FIL INFO – En étudiant l’agent infectieux de la toxoplasmose, des chercheurs grenoblois de l’Institut pour l’avancée des biosciences ont découvert son mécanisme de propulsion dans les tissus « à la recherche » de cellules-hôtes à coloniser. Publiés fin mai dans ACS Nano, ces travaux ont été sélectionnés le 17 juin dernier par la Société américaine de chimie dans son focus hebdomadaire pour la presse.
Les chercheurs grenoblois de l’Institut pour l’avancée des biosciences (IAB)1IAB : CNRS / Inserm / UGA avaient déjà découvert que l’agent causal de la maladie de la toxoplasmose, Toxoplasma gondii, injectait dans la membrane des cellules-hôtes un complexe de protéines formant une porte par laquelle il s’engouffre en quelques secondes.
Mais comment le véloce parasite se déplace-t-il dans les tissus pour atteindre ces cellules-cibles où il produit sa descendance ? Tel est le mystère que les chercheurs de l’IAB viennent d’élucider, en partenariat avec le Laboratoire grenoblois pluridisciplinaire de physique (LIPhy)2CNRS / UGA.
Ces travaux, publiés le 20 mai dernier dans la revue ACS Nano, ont été sélectionnés le 17 juin par la Société américaine de chimie (ACS) dans son focus hebdomadaire pour la presse. Et ses conclusions ont de surcroît fait l’objet d’une vidéo de vulgarisation dédiée.
Le toxoplasme accumule de l’énergie dans un système ressort
D’après les chercheurs, le toxoplasme est tout aussi rapide à entrer dans les cellules-hôtes qu’à se déplacer « à leur recherche » dans les tissus. Ainsi le qualifient-ils de « microbe champion de course » dans la catégorie des « migrateurs glisseurs ».
Le parasite prend en effet périodiquement appui sur sa surface dans une zone de contact restée jusqu’ici inconnue, située dans la région antérieure de l’organisme unicellulaire. Un système de « ressort » interne permis par son cytosquelette (ou squelette interne de la cellule) spiralé formé de microtubules, permet d’accumuler l’énergie qui va ensuite assurer sa propulsion. La traction s’accompagne de la courbure à l’avant du parasite.
Pour parvenir à ces premières conclusions, les chercheurs ont mesuré en temps réel les forces exercées lors des déplacements du micro-organisme en utilisant les concepts et les approches des biophysiciens. « En particulier la microscopie de force résolue en temps pour décrypter à l’échelle de la seconde et sur des dimensions sub-micrométriques de potentielles zones de contact entre le parasite et une surface, et capturer le développement des forces sur ces zones », expliquent-ils.

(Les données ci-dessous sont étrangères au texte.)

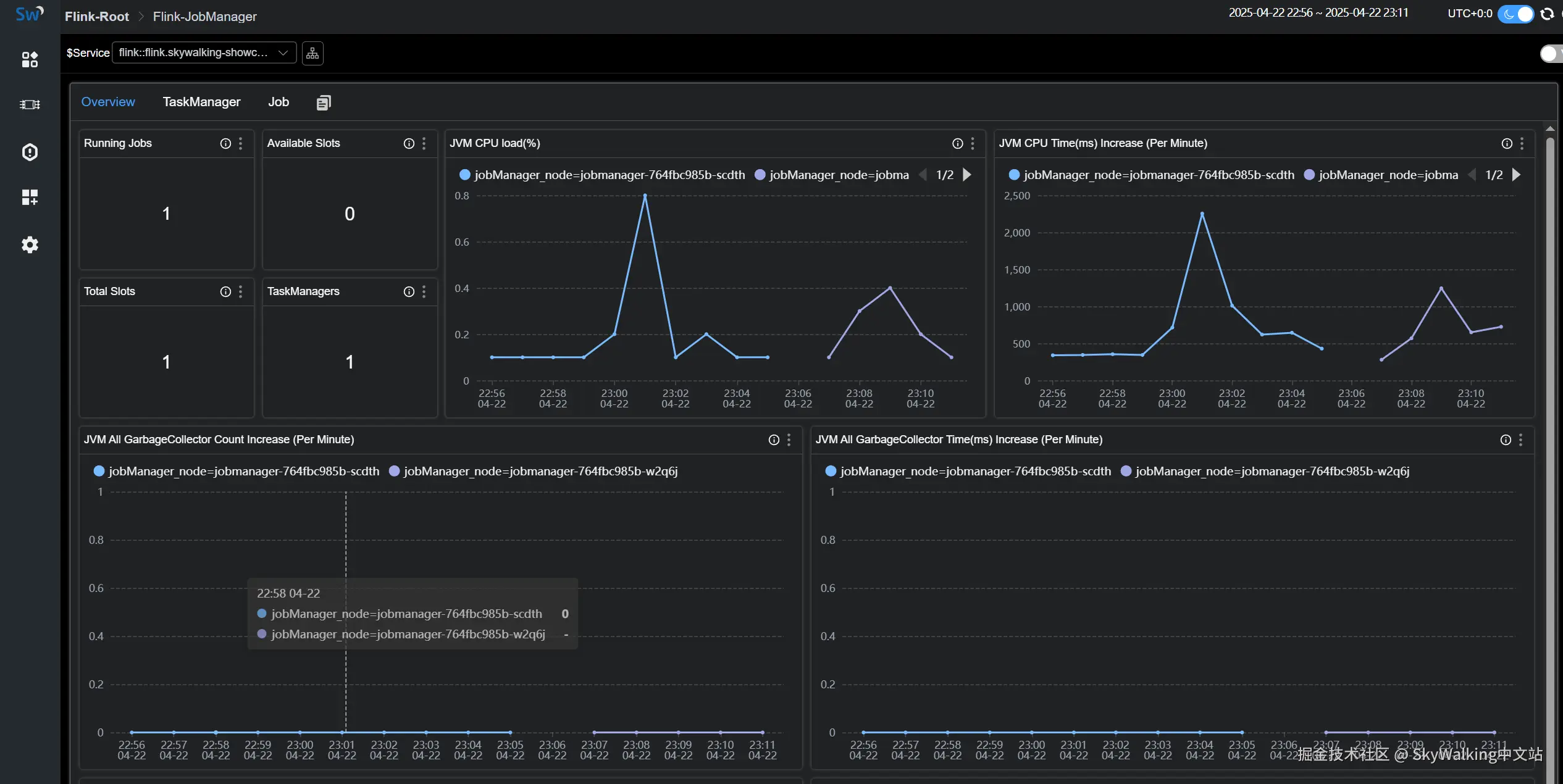Switch to the TaskManager tab
Screen dimensions: 1563x784
[x=201, y=102]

Son moteur à propulsion, un modèle pour les nanomoteurs et nanorobots ?
Les scientifiques ont également étudié la décharge d’énergie responsable de la propulsion glissée du parasite. Là encore, en adaptant les techniques récentes de l’imagerie nano-résolutive par expansion, les chercheurs ont modélisé les microtubules lors du relâchement. C’est ce phénomène qui déclenche la propulsion caractéristique en hélice de Toxoplasma.

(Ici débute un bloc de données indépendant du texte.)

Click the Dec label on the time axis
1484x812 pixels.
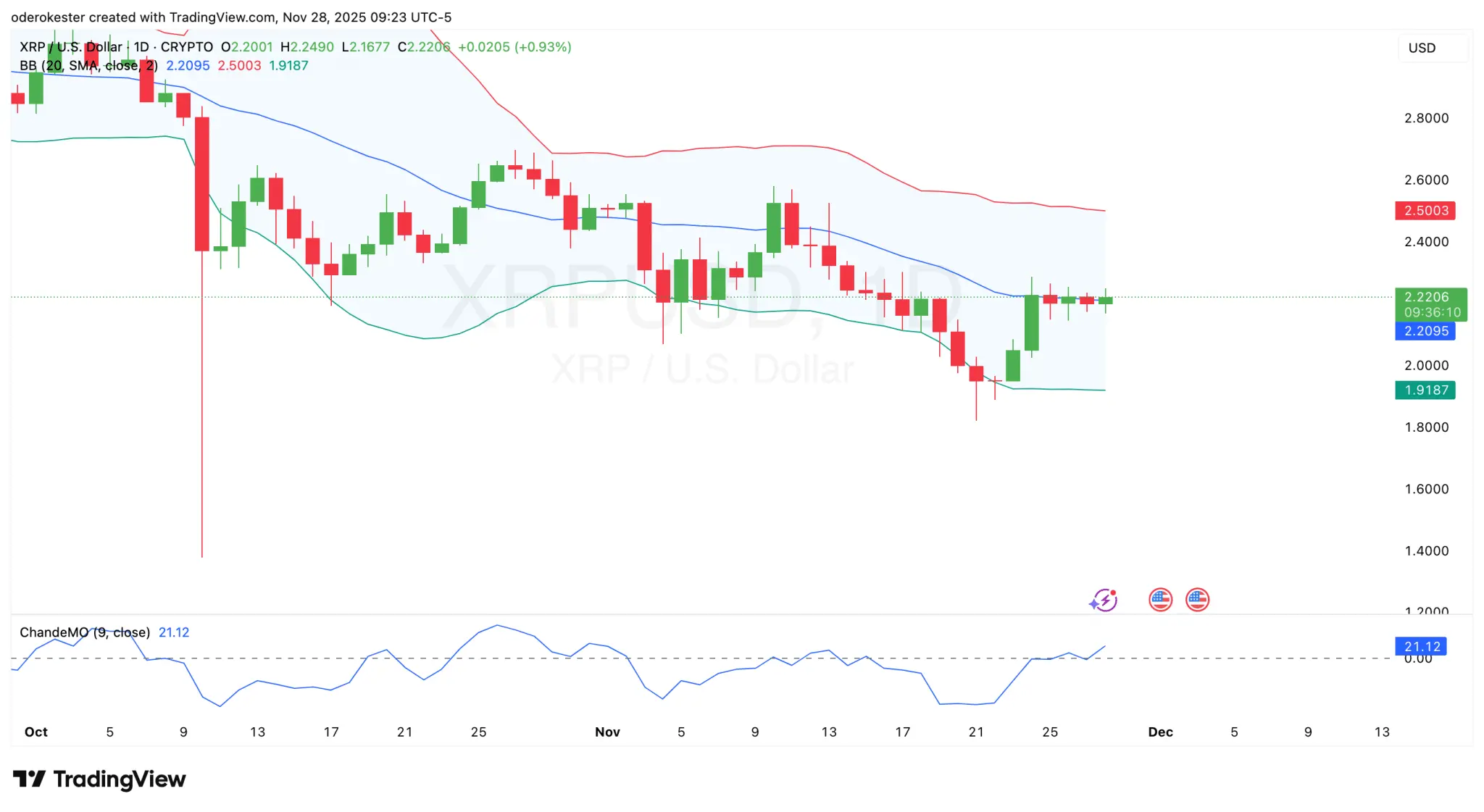click(x=1160, y=732)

« Ces travaux éclairent un mécanisme singulier d’utilisation des microtubules au sein du cytosquelette de la cellule sélectionnée par ce parasite », indiquent les chercheurs. Et ouvrent des perspectives innovantes sur la fabrication de nanomoteurs et nanorobots (moteurs et robots de dimension nanométrique) à visée médicale ou industrielle.
Véronique Magnin
2 LIPhy : CNRS / UGA
Mode de transmission du toxoplasme et dangerosité
Le toxoplasme, l’agent responsable de la toxoplasmose, se transmet à l’homme par l’ingestion d’aliments ou d’eau contaminés. « Près d’un tiers de la population humaine a contracté l’infection à Toxoplasma », rappellent les chercheurs. Cette infection fréquente est le plus souvent bénigne dans sa phase aiguë. Sauf au cours du développement fœtal ou en cas d’affaiblissement du système immunitaire.